Texte à lire:
▬▬▬
Jean-Paul Akono: "Le coach doit réajuster son équipe"

YAOUNDE - 16 JUIN 2010
© Louis MATEA | Cameroon Tribune
"On ne va pas essayer les joueurs en Coupe du monde. L’équipe qui joue en Coupe du monde n’est pas une équipe d’avenir comme je l’entends ici et là. La Coupe du monde est une affaire de maintenant."

En direct de l’Afrique du Sud: Les Lions sont dans le flou…



L’équipe du Cameroun s’est remise à la besogne à Durban. Mais les choix de Paul Le Guen alimentent le débat.

Les Lions ont –ils digéré l’énorme coup de massue de lundi dernier ? On ose penser que oui. Dans le cas contraire, les Camerounais peuvent sérieusement envisager de reprendre l’avion au soir du 24 juin prochain, date de leur dernier match du premier tour face aux Pays-Bas. Il faut dire que si l’encadrement technique et les joueurs camerounais prennent avec beaucoup de philosophie la défaite de lundi face au Japon (0-1), les observateurs sont moins optimistes. En effet, au regard de la prestation d’ensemble de l’équipe camerounaise, il y a de bonnes raisons de s’interroger sur leur capacité à rebondir. En tout cas au-delà des propos convenus tenus devant les caméras, les mines déconfites des Lions Indomptables dans leur antre de Oyster Box qu’ils ont regagné aussitôt le match face au Japon terminé, en disent long sur le péril qui les guette. Tout faux-pas leur est désormais interdit dans le tournoi. Mais comment en est-on arrivé là ?
▬▬▬
Données fournies:

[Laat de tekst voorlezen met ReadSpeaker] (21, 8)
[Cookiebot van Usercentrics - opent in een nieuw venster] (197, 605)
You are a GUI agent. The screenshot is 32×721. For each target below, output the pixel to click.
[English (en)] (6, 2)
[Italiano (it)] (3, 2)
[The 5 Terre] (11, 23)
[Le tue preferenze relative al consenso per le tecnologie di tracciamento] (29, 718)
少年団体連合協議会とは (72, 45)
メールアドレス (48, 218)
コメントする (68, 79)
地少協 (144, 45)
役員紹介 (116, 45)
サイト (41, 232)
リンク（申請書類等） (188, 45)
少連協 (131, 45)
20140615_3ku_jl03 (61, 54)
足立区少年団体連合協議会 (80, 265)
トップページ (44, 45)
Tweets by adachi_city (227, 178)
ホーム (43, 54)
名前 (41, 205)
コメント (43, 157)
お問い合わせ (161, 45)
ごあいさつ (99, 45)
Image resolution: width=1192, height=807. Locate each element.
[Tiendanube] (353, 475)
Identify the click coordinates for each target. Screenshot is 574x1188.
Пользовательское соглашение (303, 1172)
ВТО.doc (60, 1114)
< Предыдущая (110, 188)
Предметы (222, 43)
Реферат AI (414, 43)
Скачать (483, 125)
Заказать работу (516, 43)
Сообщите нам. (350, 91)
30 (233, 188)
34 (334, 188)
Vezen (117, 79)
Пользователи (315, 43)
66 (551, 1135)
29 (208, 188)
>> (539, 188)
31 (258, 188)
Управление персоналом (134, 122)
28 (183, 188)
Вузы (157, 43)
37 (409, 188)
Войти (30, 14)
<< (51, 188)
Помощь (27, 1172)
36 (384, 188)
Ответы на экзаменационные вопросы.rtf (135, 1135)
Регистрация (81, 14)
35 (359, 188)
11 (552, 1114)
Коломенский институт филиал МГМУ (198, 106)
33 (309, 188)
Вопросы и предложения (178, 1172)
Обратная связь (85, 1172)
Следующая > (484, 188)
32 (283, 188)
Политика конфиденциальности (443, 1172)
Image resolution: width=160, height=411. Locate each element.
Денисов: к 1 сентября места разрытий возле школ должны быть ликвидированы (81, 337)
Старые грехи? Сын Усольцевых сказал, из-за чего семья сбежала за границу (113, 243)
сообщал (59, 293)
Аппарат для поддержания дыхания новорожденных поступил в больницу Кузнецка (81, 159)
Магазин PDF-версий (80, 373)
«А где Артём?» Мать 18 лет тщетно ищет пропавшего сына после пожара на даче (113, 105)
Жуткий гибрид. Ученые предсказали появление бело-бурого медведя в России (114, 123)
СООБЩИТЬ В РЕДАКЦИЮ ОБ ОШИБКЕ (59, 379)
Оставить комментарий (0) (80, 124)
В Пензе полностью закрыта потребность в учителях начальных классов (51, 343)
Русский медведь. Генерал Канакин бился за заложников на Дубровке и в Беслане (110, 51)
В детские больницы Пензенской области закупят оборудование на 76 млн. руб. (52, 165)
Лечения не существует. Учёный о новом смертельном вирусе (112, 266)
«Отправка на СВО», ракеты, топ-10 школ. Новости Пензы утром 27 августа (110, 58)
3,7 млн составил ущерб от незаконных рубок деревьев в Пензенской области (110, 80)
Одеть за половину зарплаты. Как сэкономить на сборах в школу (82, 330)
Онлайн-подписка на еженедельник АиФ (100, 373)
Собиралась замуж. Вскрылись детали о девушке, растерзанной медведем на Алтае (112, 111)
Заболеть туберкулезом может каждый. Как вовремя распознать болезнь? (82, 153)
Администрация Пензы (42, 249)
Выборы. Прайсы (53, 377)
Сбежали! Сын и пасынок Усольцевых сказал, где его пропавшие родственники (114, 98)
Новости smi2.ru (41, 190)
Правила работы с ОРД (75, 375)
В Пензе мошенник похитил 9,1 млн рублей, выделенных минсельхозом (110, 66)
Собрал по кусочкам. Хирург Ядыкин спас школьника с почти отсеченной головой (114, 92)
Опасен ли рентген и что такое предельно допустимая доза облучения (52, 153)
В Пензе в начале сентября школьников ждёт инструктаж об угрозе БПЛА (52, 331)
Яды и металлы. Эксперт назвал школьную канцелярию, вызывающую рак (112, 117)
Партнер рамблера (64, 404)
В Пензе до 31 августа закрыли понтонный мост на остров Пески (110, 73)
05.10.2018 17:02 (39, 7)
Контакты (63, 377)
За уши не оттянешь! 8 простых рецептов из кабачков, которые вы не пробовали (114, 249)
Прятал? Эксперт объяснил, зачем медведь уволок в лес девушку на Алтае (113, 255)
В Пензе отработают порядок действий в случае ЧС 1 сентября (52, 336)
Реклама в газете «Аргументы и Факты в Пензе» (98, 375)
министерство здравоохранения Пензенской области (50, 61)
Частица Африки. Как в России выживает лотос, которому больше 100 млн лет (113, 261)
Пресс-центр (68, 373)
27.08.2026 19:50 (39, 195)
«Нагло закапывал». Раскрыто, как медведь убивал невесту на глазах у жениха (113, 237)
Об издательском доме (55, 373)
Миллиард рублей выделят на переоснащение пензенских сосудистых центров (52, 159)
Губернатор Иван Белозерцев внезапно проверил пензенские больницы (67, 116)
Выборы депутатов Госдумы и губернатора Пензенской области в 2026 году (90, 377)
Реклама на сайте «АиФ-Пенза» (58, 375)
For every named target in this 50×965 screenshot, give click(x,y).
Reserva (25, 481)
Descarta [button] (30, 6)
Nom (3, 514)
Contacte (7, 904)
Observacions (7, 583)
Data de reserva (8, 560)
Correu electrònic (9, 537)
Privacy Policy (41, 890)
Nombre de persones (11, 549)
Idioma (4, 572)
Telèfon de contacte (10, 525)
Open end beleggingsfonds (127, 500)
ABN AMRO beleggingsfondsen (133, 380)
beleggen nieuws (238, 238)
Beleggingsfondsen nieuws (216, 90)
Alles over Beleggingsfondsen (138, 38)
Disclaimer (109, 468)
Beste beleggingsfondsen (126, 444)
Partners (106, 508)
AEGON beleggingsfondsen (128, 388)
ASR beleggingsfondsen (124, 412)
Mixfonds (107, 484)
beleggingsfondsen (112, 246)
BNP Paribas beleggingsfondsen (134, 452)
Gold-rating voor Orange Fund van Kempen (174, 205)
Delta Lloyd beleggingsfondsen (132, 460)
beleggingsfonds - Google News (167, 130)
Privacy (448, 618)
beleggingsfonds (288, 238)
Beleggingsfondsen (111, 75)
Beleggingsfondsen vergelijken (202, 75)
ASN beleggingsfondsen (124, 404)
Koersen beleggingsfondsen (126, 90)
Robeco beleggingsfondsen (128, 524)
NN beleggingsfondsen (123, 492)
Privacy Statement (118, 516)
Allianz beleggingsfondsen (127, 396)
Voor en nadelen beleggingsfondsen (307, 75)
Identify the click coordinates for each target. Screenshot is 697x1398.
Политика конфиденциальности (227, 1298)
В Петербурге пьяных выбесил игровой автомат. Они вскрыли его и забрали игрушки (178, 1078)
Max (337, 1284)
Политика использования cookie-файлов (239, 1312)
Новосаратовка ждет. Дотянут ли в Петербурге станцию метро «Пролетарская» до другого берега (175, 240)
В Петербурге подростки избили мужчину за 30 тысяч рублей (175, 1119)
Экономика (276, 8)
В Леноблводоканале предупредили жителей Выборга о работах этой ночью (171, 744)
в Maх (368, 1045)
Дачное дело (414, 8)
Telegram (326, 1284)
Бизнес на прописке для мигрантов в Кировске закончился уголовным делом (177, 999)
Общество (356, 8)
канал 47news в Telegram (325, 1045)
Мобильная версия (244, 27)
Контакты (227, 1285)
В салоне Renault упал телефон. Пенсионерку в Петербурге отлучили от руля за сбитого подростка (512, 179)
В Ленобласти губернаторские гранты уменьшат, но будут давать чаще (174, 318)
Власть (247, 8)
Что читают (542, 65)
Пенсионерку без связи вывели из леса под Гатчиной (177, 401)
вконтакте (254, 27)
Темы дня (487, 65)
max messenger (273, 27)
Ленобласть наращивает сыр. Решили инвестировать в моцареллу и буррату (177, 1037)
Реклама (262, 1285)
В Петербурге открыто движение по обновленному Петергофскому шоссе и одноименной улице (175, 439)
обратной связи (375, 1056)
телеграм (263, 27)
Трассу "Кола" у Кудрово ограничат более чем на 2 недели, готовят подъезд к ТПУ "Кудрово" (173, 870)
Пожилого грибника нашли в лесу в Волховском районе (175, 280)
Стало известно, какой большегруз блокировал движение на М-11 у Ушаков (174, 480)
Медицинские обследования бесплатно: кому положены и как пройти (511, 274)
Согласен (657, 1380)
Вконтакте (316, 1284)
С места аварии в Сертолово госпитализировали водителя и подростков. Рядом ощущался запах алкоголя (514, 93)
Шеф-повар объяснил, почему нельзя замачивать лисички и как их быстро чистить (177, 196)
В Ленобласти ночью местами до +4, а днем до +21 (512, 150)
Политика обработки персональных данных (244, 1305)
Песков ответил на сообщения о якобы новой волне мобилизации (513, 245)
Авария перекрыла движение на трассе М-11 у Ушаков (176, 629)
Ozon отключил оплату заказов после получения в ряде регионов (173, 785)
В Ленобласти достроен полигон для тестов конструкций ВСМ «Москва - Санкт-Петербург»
▬▬▬
Travail demandé:
1) Quels noms de pays, écrits en français, l'article sur les Lions Indomptables mentionne-t-il ? Donnez-les tous.
2) Recopiez l'article sur les Lions Indomptables à partir des mots "YAOUNDE - 16" jusqu'à "alimentent le débat." inclus, en substituant "Rustenburg" à "Durban".
3) Quelle suite donneriez-vous à l'article sur la défaite des Lions Indomptables face au Japon ? Rédigez-la en partant de sa dernière phrase.

Corrigé:
1) Afrique du Sud, Cameroun, Pays-Bas, Japon

2)
YAOUNDE - 16 JUIN 2010
© Louis MATEA | Cameroon Tribune
"On ne va pas essayer les joueurs en Coupe du monde. L’équipe qui joue en Coupe du monde n’est pas une équipe d’avenir comme je l’entends ici et là. La Coupe du monde est une affaire de maintenant."

En direct de l’Afrique du Sud: Les Lions sont dans le flou…



L’équipe du Cameroun s’est remise à la besogne à Rustenburg. Mais les choix de Paul Le Guen alimentent le débat.

3)
Pour bien d’observateurs, les premiers regards se dirigent vers le banc de touche camerounais pour tenter de trouver une explication. Et Paul Le Guen est sur la sellette, lui qui a tenté le coup de poker d’aligner une équipe expérimentale en phase finale de coupe du monde. Car, si dans l’absolu l’équipe alignée par le technicien français ne manque pas de talents, bien de ses éléments manquent plutôt d’expérience. En effet, six joueurs, (Nkoulou, Bassong, Assou-Ekotto, Enoh, Matip, Choupo-Moting) comptaient moins de quinze matches sous le maillot national pour le plus capé, Nkoulou. Davantage pour Choupo-Moting et Matip, Cameroun-Japon était tout simplement leur premier match de compétition sous les couleurs du Cameroun. Difficile d’attendre monts et merveilles d’un tel attelage. Toujours est-il que les jeunes ne sont pas à blâmer. Ils ont donné dans l’ensemble le meilleur d’eux-mêmes. Mais cela était bien insuffisant pour mettre les Lions Indomptables sur les bons rails. Toutefois, ils ont reçu un hommage appuyé du capitaine Samuel Eto’o Fils à la fin du match.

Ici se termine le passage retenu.